Italian ultralight aircraft

The SAB C-100 Vulcan (or C 100) is an Italian ultralight and light-sport aircraft produced by SAB Aviation of Benevento. The aircraft is supplied as a kit for amateur construction or as a complete ready-to-fly-aircraft.

==Design and development==
SAB Aviation purchased Corivi Aviation and their design, the Corivi Pegaso, and the Pegaso was further refined into the C-100 Vulcan.

The Vulcan was designed to comply with the Fédération Aéronautique Internationale microlight rules and US light-sport aircraft rules. It features a cantilever low wing, a two-seats-in-side-by-side configuration enclosed cockpit under a bubble canopy, fixed or optionally retractable tricycle landing gear and a single engine in tractor configuration.

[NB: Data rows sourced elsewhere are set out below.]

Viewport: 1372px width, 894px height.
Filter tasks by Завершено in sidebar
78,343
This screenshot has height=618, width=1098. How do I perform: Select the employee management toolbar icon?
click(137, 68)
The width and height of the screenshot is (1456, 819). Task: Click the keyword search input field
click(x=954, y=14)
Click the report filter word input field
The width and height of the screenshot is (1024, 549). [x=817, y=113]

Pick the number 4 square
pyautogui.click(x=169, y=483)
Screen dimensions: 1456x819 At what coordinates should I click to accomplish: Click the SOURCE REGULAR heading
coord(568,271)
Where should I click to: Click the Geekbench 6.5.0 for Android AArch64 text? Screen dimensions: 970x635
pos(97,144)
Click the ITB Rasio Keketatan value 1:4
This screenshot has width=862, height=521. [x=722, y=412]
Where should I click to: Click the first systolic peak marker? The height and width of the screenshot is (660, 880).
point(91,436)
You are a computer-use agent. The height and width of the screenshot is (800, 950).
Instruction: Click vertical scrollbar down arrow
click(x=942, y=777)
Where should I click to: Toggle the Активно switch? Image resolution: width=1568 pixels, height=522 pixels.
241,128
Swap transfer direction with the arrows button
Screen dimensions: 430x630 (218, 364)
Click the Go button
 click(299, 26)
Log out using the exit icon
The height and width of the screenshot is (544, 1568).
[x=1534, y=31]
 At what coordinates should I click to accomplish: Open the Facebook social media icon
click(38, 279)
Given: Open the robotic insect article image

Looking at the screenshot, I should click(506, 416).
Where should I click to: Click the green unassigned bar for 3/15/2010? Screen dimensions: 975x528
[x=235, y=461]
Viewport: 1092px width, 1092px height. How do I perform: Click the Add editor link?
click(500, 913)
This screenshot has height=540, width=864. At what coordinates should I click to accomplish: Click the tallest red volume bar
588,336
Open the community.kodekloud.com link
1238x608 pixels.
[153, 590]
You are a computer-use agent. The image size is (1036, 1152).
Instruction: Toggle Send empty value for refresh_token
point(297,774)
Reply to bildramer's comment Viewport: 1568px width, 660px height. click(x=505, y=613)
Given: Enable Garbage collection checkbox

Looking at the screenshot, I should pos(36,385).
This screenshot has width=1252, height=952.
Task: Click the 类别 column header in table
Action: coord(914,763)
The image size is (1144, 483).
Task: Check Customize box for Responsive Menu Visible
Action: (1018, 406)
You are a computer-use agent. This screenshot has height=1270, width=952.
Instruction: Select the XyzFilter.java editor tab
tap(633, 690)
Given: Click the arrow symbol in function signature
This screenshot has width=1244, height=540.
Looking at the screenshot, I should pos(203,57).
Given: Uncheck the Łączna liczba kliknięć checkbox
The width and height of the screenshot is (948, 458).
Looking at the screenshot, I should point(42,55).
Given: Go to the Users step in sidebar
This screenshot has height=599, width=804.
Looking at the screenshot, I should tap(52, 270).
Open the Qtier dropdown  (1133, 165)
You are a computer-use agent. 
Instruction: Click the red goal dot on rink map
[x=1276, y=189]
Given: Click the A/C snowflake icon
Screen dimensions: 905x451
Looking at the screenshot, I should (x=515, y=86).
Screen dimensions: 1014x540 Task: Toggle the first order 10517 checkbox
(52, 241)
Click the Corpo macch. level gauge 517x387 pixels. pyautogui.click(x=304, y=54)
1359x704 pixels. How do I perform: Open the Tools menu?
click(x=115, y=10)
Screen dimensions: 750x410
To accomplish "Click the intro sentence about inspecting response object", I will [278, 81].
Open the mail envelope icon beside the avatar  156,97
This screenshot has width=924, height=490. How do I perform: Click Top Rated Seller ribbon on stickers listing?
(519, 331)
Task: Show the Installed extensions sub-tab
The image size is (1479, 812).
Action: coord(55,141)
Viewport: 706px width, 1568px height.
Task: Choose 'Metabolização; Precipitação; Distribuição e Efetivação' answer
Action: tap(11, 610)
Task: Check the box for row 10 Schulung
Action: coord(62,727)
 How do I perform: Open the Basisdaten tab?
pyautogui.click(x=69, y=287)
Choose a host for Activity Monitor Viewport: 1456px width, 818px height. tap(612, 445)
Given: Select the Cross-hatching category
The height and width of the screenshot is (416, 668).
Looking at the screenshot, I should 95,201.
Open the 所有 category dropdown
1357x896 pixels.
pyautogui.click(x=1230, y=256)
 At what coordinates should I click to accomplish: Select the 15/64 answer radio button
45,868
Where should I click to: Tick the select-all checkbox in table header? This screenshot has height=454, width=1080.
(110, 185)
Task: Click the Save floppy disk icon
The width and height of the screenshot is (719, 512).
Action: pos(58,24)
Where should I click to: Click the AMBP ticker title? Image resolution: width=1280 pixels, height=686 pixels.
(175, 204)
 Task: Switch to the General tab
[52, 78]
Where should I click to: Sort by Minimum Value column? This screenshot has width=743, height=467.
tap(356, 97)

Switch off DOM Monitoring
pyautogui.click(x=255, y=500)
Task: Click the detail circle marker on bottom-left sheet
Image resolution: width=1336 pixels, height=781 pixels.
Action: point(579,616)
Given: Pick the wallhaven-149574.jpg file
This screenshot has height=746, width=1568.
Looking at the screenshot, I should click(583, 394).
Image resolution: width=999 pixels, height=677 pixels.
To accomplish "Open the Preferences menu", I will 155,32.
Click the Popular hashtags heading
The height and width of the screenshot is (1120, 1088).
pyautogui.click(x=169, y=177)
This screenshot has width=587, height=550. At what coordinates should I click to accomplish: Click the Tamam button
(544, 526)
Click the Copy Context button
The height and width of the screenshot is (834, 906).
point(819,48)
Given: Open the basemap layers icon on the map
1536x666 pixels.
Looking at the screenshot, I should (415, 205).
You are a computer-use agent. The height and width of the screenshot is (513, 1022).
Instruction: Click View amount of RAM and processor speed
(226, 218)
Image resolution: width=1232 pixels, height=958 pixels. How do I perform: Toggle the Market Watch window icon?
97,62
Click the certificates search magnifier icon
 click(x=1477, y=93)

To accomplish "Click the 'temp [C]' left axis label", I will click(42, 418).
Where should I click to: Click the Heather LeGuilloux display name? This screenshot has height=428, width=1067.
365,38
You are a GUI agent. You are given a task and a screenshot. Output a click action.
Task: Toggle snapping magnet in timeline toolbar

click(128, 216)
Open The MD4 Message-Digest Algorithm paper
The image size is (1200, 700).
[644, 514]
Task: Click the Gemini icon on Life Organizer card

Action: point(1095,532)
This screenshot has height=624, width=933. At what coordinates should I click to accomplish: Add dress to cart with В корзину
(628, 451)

The aircraft is made from sheet aluminum. Its 8.0 m span wing has an area of 10.61 m2 and mounts flaps. The standard engine available is the 100 hp Rotax 912ULS four-stroke powerplant.

The retractable gear version, with its pneumatic retraction mechanism, is intended for the European microlight market, whereas the fixed gear model is sold in the United States in the LSA category. The LSA version was first shown at Sun 'n Fun in 2010.

The design has been accepted by the Federal Aviation Administration as a special light-sport aircraft.